Web Service Method: Extract Metadata from Zip File - Aggregated
Web Service Method: Extract Metadata from Zip File - Aggregated
Description |
---|
[file] Extracts and returns a single aggregated document with meaningful metadata like concepts and terms from documents which are packed inside a given archive file (*.zip) upload. |
URL: /extractor/api/extract/zip/aggregated
Supported Methods |
---|
POST |
multipart/form-data
Parameter | Type | Required | Description |
---|---|---|---|
categorizationWithPpxBoost | boolean | false | Use Extractor boosting, default = false |
categorize | boolean | false | Categorization extraction, default = false |
conceptSchemeFilters | Array of String | false | Concept scheme URI filters |
corpusScoring | Array of String | false | Corpus term scoring. Enabled if corpusIds (UUID) are provided |
customAttributeFilters | Array of CustomProperty | false | Custom attribute (property uri and string value) filters |
customClassFilters | Array of String | false | Custom class URI filters |
disambiguate | boolean | false | Use thesaurus based disambiguation, default = false |
displayText | boolean | false | Include text extracted from url in response, default = false |
documentClassifierIds | Array of String | false | Enable document classification by giving the document classifier IDs as input |
documentId | String | false | Internal ID of the document |
file | MultipartFile | true | File to be extracted (word, excel, powerpoint, pdf, open documents) - Mimetype of file must be 'multipart/form-data' |
filterNestedConcepts | boolean | false | Remove concepts matches which are contained within other matches, default = false |
findPersonNames | boolean | false | Person name extraction, default = false |
language | String | false | Extraction language (en|de|es|fr|...) |
lemmatization | boolean | false | Use lemmatization, default = true |
locationExtraction | boolean | false | Location extraction, default = false |
metadata | String | false | Metadata of the document (concatenated fields with delimiter: '.') |
numberOfConcepts | Integer | false | Retrieve number of concepts, default = 25 |
numberOfTerms | Integer | false | Retrieve number of terms, default = 25 |
projectId | Array of String | false | Thesaurus projectIds |
properties | Array of String | false | Array of custom class attributes and relations that will be fetched by providing their property URIs as input. Furthermore it supports http://www.w3.org/1999/02/22-rdf-syntax-ns#type. Set to |
regexFilename | String | false | File name for regex patterns |
sentimentAnalysis | boolean | false | Sentiment analysis, default: false |
shadowConceptCorpusId | Array of String | false | Shadow concepts calculation.

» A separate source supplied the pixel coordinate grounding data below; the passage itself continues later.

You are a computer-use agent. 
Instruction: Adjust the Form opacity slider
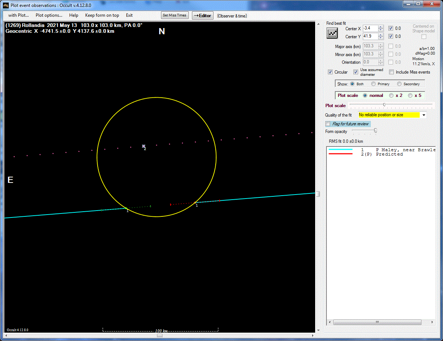click(375, 130)
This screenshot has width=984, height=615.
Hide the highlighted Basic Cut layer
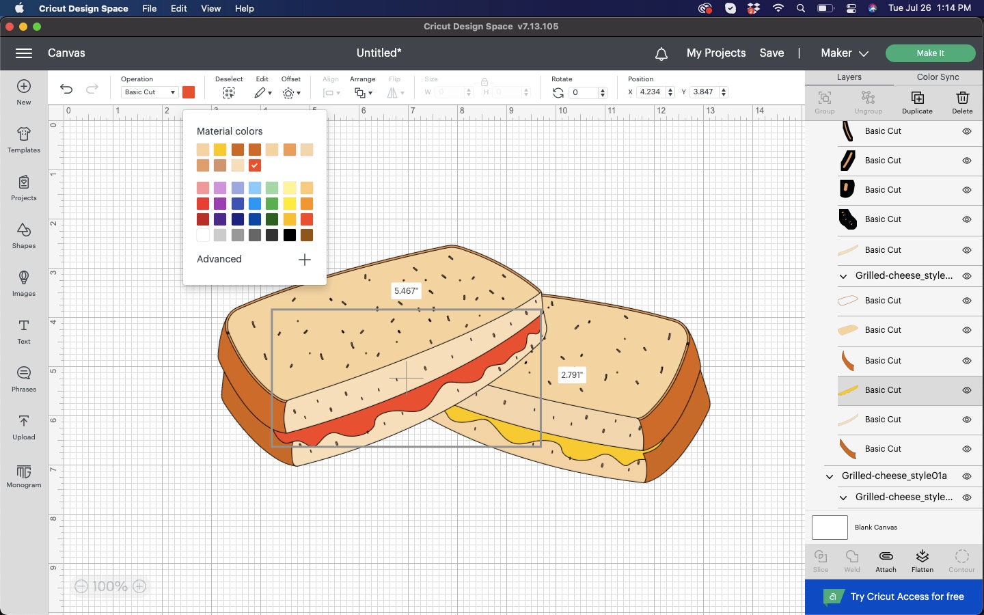click(966, 390)
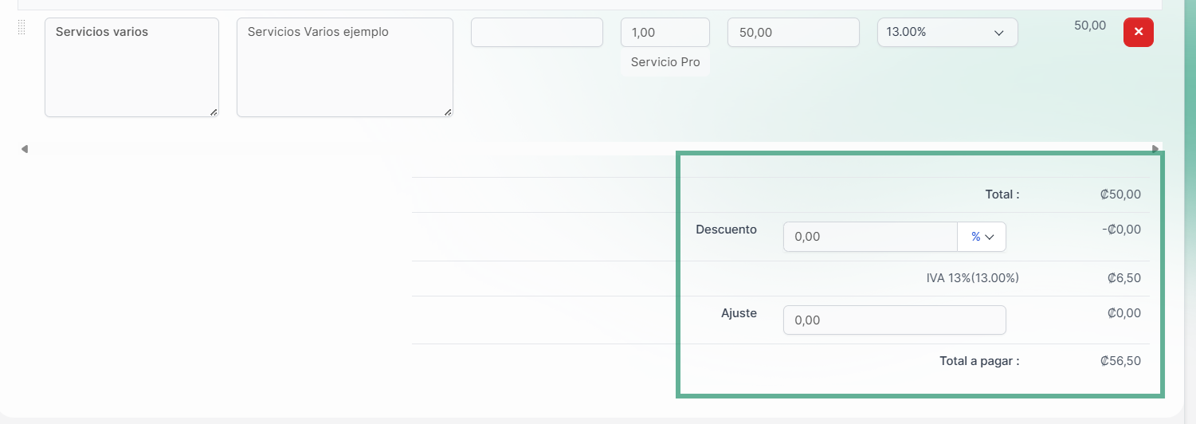Viewport: 1196px width, 424px height.
Task: Click the IVA 13%(13.00%) tax label
Action: 973,278
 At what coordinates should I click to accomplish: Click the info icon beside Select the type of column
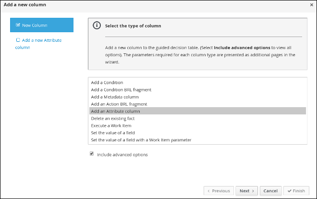(97, 25)
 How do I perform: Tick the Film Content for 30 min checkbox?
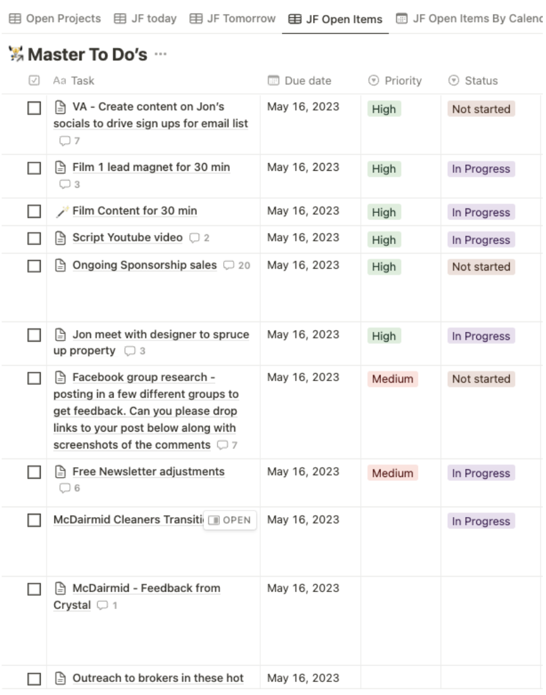34,212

Enabled if corpusIds (UUID) are provided |
showMatchingDetails | boolean | false | Shows which concept labels where found inside the text, default = false |
showMatchingPosition | boolean | false | Shows the position of the matched text. Only shown if showMatchingDetails = true. default = false |
tfidfScoring | boolean | false | Use TFIDF scoring |
useRelatedConcepts | boolean | false | Retrieve related concepts, default = false |
useTransitiveBroaderConcepts | boolean | false | Retrieve transitive broader concepts, default = false |
useTransitiveBroaderTopConcepts | boolean | false | Retrieve transitive broader top concepts, default = false |
useTypes | boolean | false | Retrieve custom types for concepts, default = false |
Custom property
Attribute | Type | Comment |
---|---|---|
property | String | Property |
value | String | Value |
This method returns execution results in JSON format.
Click here to expand Response Arrays and Attributes...
Results of an file based text extraction request. Properties with no entries are not present.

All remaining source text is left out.